Gene Frequency or Equilibrium, Biology tutorial

Introduction:

Gene frequency evaluates the frequency in the population of a particular gene relative to other genes at its locus. It is deduced as a proportion (between 0 and 1) or percentage (between 0 and 100%).  A genetic equilibrium is at hand for an allele in the gene pool if the frequency of that allele is not changing. For this to be the case, evolutionary forces acting on the allele should be equivalent and opposite. The only fundamental requirement is that the population be large adequate that the effects of genetic drift are minimized.

Genetic frequency:

Genetic or Allele frequency is the proportion of all copies of a gene which is made up of a specific gene variant. In another words, it is the number of copies of a specific allele divided by the number of copies of all alleles at the genetic place in the population. It can be deduced for illustration as a percentage.
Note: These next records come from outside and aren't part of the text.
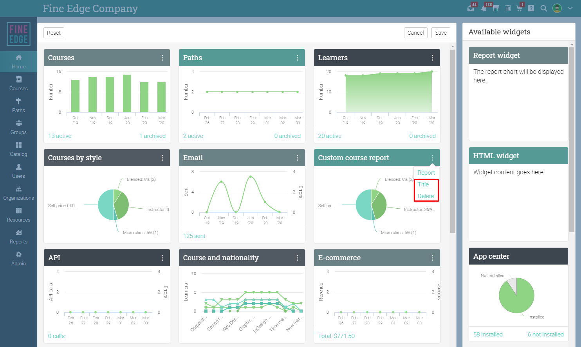Open the notifications bell icon
This screenshot has height=347, width=581.
(x=484, y=9)
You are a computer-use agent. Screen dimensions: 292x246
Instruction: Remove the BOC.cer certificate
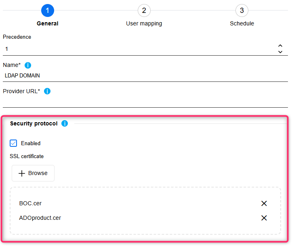264,204
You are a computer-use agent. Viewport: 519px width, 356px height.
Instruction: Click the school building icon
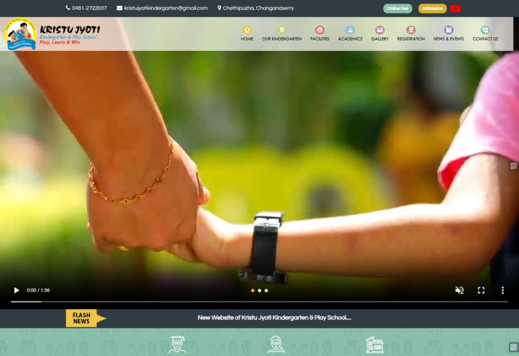coord(375,344)

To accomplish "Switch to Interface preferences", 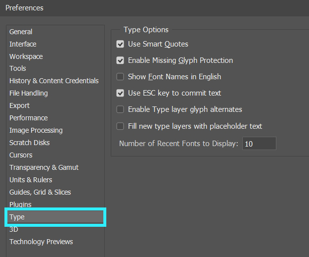I will click(23, 44).
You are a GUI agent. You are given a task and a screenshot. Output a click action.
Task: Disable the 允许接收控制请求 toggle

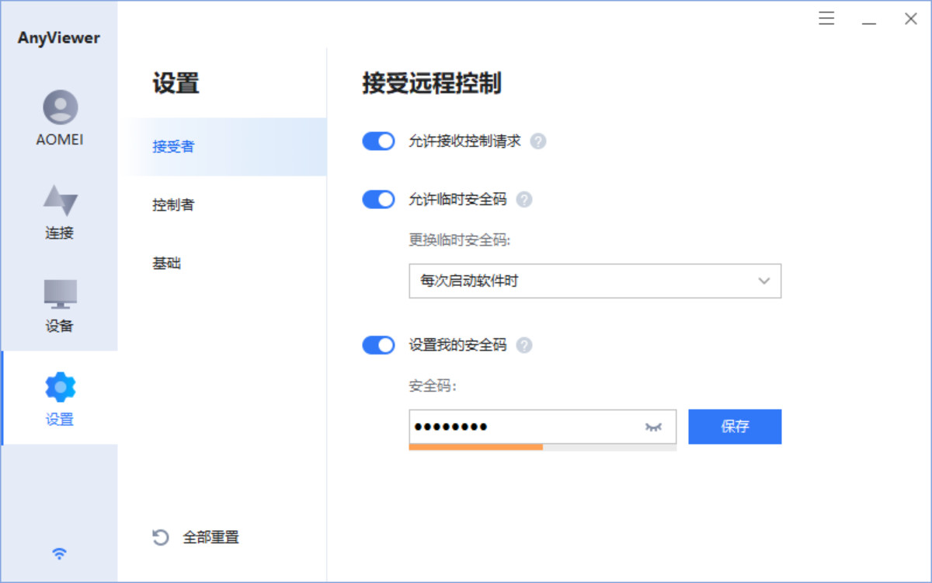coord(379,141)
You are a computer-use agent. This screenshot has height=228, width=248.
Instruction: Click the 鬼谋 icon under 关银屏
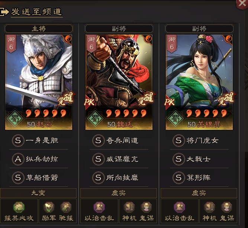click(227, 207)
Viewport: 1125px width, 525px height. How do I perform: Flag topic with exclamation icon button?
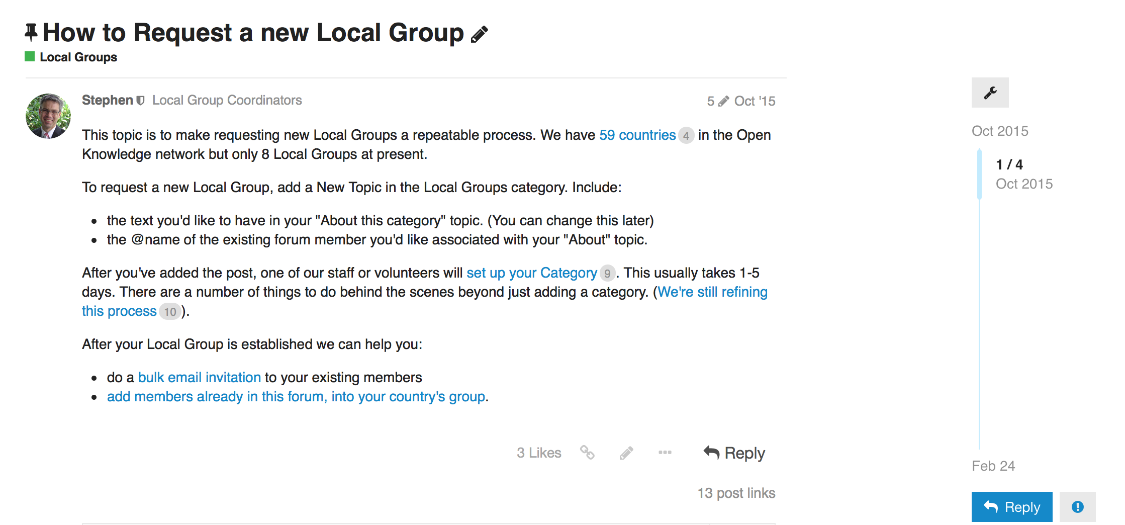[1077, 507]
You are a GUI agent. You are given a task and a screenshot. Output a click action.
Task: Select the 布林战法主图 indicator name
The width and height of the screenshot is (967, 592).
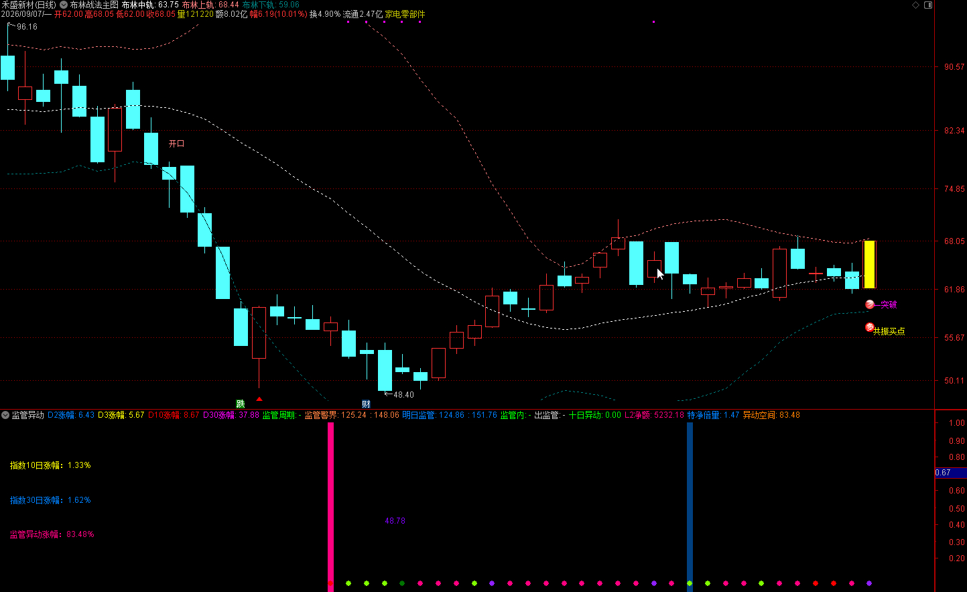pyautogui.click(x=94, y=5)
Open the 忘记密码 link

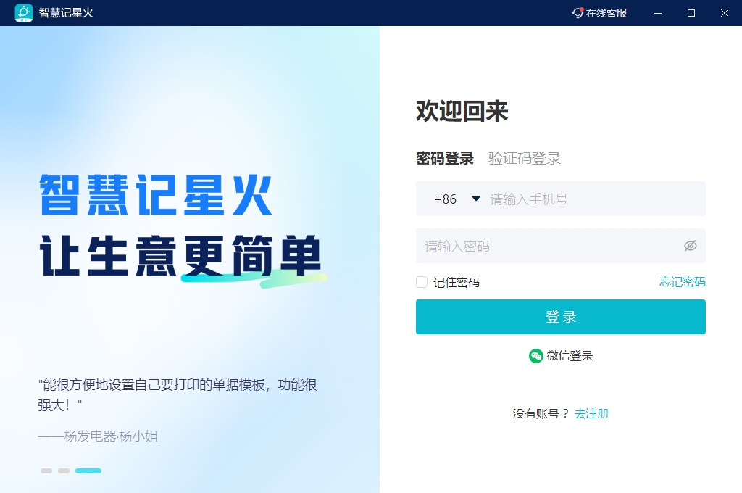pyautogui.click(x=683, y=282)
In population genetics, allele frequencies are employed to depict the amount of genetic diversity at the individual, population and species level. It is as well the relative proportion of all alleles of a gene which are of a designated kind.

Given the following:

A) A particular locus on the chromosome and the gene occupying that the locus.

B) A population of N individuals carrying n loci in each of their somatic cells (example: two loci in the cells of diploid species that include two sets of chromosomes)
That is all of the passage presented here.